HÜDA PAR Genel Başkanı İshak Sağlam, Deva Partisi Genel Başkanı Ali Babacan'ı Ankara'da parti genel merkezinde ziyaret etti.

Ziyaretin ardından iki lider, kameraların karşısına geçerek ortak basın açıklaması düzenledi.

İshak Sağlam'la bugünkü görüşmelerinde Türkiye'nin genel problem ve sıkıntılarını ele aldıklarını belirten Babacan,  "Adalet konusunda, ekonomide ülkemizde gittikçe derinleşen sorunları beraberce heyetlerimizce konuştuk. Hem HÜDA PAR'ın teşkilatlanma süreci ile alakalı, kongre süreci ile alakalı Sayın İshak Sağlam bize bilgiler verdi, biz de kendi çalışmalarımızı, teşkilatlanma sürecini kendileriyle paylaştık." dedi.

Babacan: "Türkiye için parlamenter bir sistemi istiyoruz"

Türkiye'nin her alanda sorunlar yaşayan bir ülke olduğunu söyleyen Babacan, "Özellikle demokrasinin işleyişi ile ilgili problemlerimiz var. Güçler ayrımı artık neredeyse çalışmaz hale geldi. Yürütmenin hem parlamento üzerindeki etkisi ve baskısı hem de en üst yargı olan Anayasa Mahkemesi, yargı üzerindeki baskısı gerçekten ülkemizdeki sorunların temelinde. Biz Türkiye için parlamenter bir sistemi istiyoruz, savunuyoruz ve bunun için çalışıyoruz. Şeffaf hesap verebilir ve demokrat bir bakış açısıyla Türkiye'nin yönetilmesi gerektiğini düşünüyoruz." ifadelerini kullandı.

#### [Kayıtlı veriler]
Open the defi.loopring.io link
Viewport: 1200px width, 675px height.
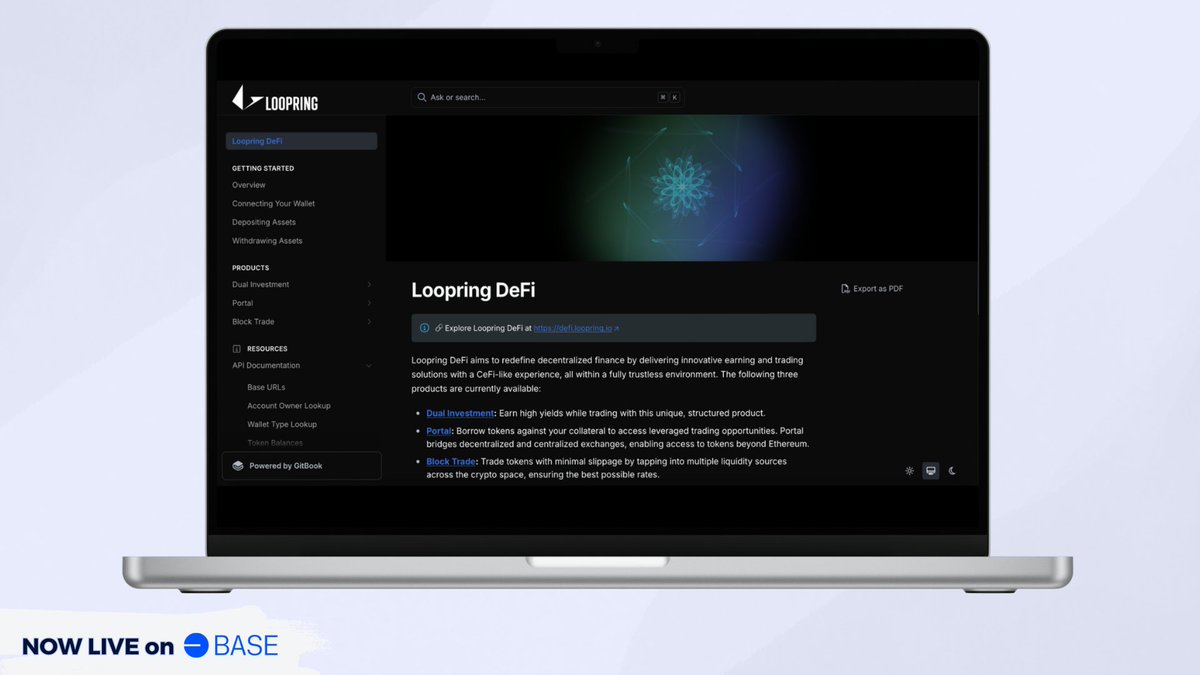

#### [Verilen görev 1]
Sağlam–Babacan görüşmesi haberine göre İshak Sağlam, Ali Babacan'ı nerede ziyaret etti?
#### [Verilen görev 2]
Sağlam–Babacan görüşmesi haberinde "HÜDA PAR Genel" ile başlayıp "basın açıklaması düzenledi." ile biten bölümü, "ortak basın açıklaması" yerine "kısa bir basın toplantısı" koyarak değiştir.
#### [Verilen görev 3]
Sağlam–Babacan görüşmesi haberini son cümlesinden sonra sürdür.

#### [Alıştırma yanıtı 1]
Ankara'da, parti genel merkezinde.

#### [Alıştırma yanıtı 2]
HÜDA PAR Genel Başkanı İshak Sağlam, Deva Partisi Genel Başkanı Ali Babacan'ı Ankara'da parti genel merkezinde ziyaret etti.

Ziyaretin ardından iki lider, kameraların karşısına geçerek kısa bir basın toplantısı düzenledi.

#### [Alıştırma yanıtı 3]
HÜDA PAR'la, parti kuruluşlarından sonra ilk kez heyetler arası görüştüklerini söyleyen Babacan bundan sonra da iki parti arasındaki istişare ve diyaloğun devam edeceğini ifade etti.

Ardından konuşan HÜDA PAR Genel Başkanı İshak Sağlam, Babacan'a tekrardan DEVA partisinin ve genel merkezinin hayırlara vesile olmasını diledi.

Sağlam: "Siyasi partiler hizmet noktasında ortak bir noktada buluşmalıdırlar"

DEVA Partisine bugün bir nezaket ve "hayırlı olsun" ziyaretine geldiklerini söyleyen Sağlam, "Bu ilk ziyaretimizdi. Karşılıklı olarak ülkemize hizmet etmek isteyen, ülke için ülke sorunlarına çözüm arayan iki parti olarak beraber, belki ortak hareket etme ve çözüm arayışı noktasında ilişkilerimiz İnşallah devam edecek.  HÜDA PAR olarak siyasi partilerin birbirlerinin rakipleri olmadığını belki ülke sorunlarının çözümü noktasında birbirlerine yardım etmesi gereken, dayanışma içerisinde olması gereken partiler olması gerektiğini düşünüyoruz. 8 yıllık bir geçmişimiz var ve ilk günden beri bu konuda mücadele veriyoruz. Çünkü Türkiye'de maalesef muhalefet anlayışı, siyasi partilerin algılama şekli bizim çok da kabul edebileceğimiz benimseyebileceğimiz bir şekilde değil. Bütün siyasi partiler ülkeye hizmet etmek için ülkenin sıkıntılarını gidermek için ve ülkeyi yönetmek için ortaya çıkan tüzel kişiliklerdir. Bu anlamda bütün siyasi partiler hizmet noktasında ortak bir noktada buluşmalıdırlar." diye konuştu.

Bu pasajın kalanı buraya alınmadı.